COMMENTARY: MLB Hall of Fame Snubs
Thursday, January 19, 2017
Austin Darrow
The MLB Hall of Fame inductees have been announced and Tim Raines, Jeff Bagwell and Ivan Rodriguez made it.
Unless you’re Jose Canseco, who questioned Bagwell entering the Hall of Fame via Twitter, you’d probably agree these three are deserving of their inductions.
How Pudge Rodriguez only received 76% and Vladimir Guerrero didn’t get inducted is mind blowing. I truly believed Roger Clemens and Barry Bonds would get in.
Bagwell was suspected of steroid use during his playing days. Steroids have nothing to do with the HoF voting anymore.
The problem with the voting is the people who vote to put these guys in have never played the game. They are all writers who only see the inside of clubhouses when theyre admitted.
The Hall of Fame committee, the people who are in charge of who goes in to the Hall of Fame have never played and don’t know what it’s like in an MLB clubhouse.
The writers won’t admit it, but they left Curt Schilling off the ballot because of his tweets and backing of President-Elect Donald Trump. So you have journalists being petty because of Schillings political views and giving him less votes than he received last year.
Mike Mussina, an underrated pitcher, received more votes than Schilling. Mussina never won more than 20 games in a season and has a worse career ERA than Schilling.
Schilling is also in the 3,000 strike out club. Schilling’s stats are better than Mussina’s, yet the Moose gets more votes.
Bonds and Clemens were arguably the best to play at their positions. Bonds has the HR record and Clemens has won seven Cy Young awards.
They were both involved with steroids, but that’s what the upcoming classes played through. The writers have to let them in.
With the new writers coming in and the older voters going away, I can see more forgiveness being given to the steroid era players. Rodriguez and Bagwell are starters for the trend.

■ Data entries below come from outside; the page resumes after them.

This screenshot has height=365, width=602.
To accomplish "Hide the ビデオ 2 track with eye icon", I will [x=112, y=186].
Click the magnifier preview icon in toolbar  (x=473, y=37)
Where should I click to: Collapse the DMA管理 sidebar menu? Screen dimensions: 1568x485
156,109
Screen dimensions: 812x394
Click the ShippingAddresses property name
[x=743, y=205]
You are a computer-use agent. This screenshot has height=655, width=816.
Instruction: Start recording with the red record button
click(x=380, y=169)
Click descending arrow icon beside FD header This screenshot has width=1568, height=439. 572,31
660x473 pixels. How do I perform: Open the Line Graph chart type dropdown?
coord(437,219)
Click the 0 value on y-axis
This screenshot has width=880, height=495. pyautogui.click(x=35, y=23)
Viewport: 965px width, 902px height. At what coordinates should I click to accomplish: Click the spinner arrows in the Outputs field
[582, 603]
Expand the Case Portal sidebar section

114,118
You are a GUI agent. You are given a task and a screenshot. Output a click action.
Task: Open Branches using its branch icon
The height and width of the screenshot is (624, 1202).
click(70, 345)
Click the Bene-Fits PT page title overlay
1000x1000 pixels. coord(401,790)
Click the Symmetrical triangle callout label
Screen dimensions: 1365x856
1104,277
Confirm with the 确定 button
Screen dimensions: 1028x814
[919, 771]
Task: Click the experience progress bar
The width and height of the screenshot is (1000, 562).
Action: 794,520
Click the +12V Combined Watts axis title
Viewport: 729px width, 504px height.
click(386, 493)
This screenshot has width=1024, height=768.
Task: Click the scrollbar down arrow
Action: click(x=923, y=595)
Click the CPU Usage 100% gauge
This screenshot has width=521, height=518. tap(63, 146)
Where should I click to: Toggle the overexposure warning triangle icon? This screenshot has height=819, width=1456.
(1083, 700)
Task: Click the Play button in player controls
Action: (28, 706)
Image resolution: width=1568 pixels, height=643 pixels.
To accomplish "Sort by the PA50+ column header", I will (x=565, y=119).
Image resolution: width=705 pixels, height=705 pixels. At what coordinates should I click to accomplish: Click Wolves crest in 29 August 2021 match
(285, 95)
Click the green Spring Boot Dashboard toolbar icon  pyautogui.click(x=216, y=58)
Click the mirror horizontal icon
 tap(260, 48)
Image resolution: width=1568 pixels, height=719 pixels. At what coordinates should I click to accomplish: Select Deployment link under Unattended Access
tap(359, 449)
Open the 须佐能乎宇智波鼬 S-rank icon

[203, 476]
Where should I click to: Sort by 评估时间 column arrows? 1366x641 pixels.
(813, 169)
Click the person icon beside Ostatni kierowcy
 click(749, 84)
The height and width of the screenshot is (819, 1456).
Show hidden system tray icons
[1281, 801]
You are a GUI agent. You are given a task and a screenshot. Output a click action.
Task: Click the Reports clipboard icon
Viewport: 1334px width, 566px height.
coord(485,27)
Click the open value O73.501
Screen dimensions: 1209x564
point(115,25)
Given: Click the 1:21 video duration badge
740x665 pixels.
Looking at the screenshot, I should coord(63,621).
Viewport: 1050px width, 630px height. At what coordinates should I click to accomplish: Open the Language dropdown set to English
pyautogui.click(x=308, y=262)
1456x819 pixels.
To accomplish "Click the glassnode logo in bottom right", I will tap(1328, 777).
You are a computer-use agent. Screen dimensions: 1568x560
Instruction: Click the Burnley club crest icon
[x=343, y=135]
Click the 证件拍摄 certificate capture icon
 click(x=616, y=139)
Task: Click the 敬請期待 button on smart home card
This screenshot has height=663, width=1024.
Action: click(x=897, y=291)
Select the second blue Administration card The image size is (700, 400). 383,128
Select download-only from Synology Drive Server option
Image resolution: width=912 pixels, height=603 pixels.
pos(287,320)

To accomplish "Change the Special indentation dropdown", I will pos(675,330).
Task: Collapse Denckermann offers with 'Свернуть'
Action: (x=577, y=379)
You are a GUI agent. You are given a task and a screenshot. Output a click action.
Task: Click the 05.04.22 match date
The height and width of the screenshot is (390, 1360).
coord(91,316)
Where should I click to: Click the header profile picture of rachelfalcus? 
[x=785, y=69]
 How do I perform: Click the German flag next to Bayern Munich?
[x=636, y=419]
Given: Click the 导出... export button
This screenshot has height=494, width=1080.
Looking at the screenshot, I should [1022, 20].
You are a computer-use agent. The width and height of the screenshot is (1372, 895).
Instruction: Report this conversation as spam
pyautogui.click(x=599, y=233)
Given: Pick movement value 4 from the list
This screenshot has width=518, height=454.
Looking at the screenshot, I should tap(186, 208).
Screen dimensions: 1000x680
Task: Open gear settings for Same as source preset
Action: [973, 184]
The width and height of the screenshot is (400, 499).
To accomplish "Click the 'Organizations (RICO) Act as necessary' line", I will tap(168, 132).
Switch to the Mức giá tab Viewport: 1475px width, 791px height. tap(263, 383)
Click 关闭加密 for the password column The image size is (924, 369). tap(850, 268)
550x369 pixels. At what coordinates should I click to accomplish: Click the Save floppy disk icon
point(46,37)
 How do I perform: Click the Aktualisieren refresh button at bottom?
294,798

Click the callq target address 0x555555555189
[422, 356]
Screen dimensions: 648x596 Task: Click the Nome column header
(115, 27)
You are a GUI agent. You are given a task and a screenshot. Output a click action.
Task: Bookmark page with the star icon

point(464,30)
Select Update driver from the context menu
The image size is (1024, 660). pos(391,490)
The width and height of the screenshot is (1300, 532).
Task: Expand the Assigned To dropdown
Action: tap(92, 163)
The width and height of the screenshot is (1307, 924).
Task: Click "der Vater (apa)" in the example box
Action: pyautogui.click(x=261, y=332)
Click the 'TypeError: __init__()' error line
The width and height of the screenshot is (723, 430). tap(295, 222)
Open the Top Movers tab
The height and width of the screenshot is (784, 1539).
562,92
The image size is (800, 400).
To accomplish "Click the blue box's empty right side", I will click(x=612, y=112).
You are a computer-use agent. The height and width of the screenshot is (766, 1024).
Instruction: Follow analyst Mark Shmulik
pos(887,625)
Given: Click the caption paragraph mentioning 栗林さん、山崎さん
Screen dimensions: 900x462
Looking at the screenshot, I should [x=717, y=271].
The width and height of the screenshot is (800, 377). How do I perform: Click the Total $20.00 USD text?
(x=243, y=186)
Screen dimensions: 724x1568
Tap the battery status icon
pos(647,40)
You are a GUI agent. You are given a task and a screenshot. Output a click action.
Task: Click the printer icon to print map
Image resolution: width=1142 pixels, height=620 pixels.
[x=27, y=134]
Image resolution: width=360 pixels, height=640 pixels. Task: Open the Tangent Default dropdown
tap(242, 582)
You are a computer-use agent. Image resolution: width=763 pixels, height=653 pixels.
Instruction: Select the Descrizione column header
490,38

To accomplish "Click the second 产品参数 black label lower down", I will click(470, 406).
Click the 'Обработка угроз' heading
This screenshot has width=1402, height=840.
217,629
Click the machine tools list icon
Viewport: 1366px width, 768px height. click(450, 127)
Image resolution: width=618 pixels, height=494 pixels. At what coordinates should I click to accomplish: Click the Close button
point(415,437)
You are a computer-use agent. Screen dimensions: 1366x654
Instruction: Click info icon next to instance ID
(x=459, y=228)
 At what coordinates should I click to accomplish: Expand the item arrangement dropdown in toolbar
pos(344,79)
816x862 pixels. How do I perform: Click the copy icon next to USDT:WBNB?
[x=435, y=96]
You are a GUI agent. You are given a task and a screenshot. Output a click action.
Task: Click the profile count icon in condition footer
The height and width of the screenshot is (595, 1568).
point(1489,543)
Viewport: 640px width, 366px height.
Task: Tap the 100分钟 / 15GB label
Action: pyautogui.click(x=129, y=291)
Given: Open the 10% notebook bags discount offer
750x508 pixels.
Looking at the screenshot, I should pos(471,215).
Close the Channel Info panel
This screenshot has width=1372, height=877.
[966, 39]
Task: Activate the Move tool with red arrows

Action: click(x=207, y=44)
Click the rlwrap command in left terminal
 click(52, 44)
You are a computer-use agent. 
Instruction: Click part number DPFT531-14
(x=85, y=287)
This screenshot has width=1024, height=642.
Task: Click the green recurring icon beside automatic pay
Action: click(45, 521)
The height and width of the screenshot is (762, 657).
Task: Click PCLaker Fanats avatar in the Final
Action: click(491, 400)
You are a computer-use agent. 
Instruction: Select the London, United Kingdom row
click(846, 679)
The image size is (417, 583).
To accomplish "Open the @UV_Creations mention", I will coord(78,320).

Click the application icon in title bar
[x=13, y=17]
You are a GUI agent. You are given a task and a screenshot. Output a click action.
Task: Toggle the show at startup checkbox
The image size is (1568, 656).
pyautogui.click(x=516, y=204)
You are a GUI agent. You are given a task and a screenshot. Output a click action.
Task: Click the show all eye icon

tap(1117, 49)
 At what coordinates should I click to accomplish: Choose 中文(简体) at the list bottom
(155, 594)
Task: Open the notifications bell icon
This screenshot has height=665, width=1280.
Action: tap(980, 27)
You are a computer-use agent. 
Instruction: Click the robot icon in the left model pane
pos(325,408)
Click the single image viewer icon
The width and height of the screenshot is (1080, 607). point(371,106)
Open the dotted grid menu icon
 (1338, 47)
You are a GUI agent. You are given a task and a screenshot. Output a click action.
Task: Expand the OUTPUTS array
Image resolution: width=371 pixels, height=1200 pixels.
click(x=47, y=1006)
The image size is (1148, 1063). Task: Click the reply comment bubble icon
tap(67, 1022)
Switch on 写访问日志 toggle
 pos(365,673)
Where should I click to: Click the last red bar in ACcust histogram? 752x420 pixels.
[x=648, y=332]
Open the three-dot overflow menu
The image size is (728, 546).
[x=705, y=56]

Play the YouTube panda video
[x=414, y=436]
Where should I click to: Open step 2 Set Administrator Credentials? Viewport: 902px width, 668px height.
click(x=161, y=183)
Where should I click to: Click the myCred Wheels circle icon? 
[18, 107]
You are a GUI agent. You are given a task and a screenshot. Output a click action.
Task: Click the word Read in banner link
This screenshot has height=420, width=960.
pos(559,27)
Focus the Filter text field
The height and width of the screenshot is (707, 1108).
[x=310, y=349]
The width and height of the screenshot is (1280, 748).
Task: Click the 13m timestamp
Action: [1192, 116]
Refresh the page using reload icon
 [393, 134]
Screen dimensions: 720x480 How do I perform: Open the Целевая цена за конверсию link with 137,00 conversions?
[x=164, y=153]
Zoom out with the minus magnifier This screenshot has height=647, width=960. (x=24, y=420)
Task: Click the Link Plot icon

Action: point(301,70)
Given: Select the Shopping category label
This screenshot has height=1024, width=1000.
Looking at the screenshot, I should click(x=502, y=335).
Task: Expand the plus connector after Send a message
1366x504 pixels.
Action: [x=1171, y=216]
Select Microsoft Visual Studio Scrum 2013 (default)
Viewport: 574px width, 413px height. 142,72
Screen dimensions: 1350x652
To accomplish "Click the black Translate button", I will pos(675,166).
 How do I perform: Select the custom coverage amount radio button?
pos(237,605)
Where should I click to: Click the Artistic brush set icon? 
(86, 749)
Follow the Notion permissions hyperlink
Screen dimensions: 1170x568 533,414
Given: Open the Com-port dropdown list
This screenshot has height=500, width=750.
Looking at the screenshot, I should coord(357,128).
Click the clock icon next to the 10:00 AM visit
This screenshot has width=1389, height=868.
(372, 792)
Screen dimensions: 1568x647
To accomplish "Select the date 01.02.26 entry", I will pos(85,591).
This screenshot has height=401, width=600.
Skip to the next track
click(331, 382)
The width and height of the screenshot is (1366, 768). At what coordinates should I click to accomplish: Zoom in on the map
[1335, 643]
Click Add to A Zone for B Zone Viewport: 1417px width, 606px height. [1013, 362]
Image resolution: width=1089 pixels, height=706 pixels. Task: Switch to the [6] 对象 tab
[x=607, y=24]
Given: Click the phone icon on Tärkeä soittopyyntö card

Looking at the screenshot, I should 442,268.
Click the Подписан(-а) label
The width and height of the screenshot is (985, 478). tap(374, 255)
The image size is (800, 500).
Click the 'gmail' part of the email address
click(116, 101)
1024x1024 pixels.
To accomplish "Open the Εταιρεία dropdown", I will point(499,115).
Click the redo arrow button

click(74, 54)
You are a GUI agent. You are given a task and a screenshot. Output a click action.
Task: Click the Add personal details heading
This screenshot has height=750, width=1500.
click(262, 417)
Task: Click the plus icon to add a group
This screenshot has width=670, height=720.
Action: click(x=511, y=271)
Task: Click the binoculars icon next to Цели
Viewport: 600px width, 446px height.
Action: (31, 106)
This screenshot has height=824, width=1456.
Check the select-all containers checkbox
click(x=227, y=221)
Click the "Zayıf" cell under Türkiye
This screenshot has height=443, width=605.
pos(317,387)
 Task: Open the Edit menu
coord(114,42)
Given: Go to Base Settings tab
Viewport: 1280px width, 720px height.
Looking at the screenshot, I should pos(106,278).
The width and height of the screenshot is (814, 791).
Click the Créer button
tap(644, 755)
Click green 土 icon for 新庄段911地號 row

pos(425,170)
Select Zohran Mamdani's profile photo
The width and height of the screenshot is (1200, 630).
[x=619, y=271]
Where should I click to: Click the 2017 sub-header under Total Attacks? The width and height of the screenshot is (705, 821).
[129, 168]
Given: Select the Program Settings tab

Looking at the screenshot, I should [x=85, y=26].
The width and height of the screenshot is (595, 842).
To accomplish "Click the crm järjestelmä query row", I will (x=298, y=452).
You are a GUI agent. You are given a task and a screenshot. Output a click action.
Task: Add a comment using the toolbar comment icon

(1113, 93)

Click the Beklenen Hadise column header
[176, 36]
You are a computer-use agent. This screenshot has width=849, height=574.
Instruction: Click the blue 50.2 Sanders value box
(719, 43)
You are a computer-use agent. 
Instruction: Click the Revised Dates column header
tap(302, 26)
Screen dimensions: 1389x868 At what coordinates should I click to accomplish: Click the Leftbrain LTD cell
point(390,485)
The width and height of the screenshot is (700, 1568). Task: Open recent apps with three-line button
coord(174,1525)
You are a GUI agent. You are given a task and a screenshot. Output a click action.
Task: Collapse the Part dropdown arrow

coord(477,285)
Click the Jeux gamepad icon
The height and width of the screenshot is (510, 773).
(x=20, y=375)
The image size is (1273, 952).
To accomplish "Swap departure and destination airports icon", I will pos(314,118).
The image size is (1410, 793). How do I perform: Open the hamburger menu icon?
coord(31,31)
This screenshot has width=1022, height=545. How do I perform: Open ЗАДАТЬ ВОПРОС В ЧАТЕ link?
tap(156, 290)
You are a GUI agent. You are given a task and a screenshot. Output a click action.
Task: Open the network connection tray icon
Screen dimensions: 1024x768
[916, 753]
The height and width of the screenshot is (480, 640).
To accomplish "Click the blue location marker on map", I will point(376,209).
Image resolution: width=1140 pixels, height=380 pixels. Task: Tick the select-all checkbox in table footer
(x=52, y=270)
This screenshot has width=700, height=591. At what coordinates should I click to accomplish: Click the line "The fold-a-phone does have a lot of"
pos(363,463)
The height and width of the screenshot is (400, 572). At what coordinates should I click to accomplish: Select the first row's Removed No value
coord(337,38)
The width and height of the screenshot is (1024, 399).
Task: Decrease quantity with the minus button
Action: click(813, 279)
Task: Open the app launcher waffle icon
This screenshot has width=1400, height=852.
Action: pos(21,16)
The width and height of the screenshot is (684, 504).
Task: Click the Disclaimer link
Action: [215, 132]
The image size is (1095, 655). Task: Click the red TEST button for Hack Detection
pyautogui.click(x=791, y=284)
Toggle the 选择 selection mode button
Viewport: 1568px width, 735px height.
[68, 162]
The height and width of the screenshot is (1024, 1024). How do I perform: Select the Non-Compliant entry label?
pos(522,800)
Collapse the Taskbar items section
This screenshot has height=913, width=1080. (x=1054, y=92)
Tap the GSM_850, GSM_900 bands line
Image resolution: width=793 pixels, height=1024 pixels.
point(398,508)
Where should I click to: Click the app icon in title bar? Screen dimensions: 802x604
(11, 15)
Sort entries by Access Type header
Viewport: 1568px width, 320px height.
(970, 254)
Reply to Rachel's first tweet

Guerrero to not be admitted is laughable. He hit under .300 twice in his career and had eight 30+ HR seasons. Also a nine time All-Star with an MVP and several silver sluggers.
Trevor Hoffman missed the votes by one percent. How can you leave probably the second best closer off the list?
As a closer, he finished second in Cy Young voting twice. His name was also mentioned in MVP ballots.
It just doesn’t make sense to leave those guys off the list. Don’t get me wrong, the three who were inducted were deserving, but the guys who were snubbed should’ve been on more ballots.
Next year Chipper Jones and Jim Thome join the ballots. Whose spot will they take?
The voting has to change. They have to get people in there who have seen the other side of the locker room.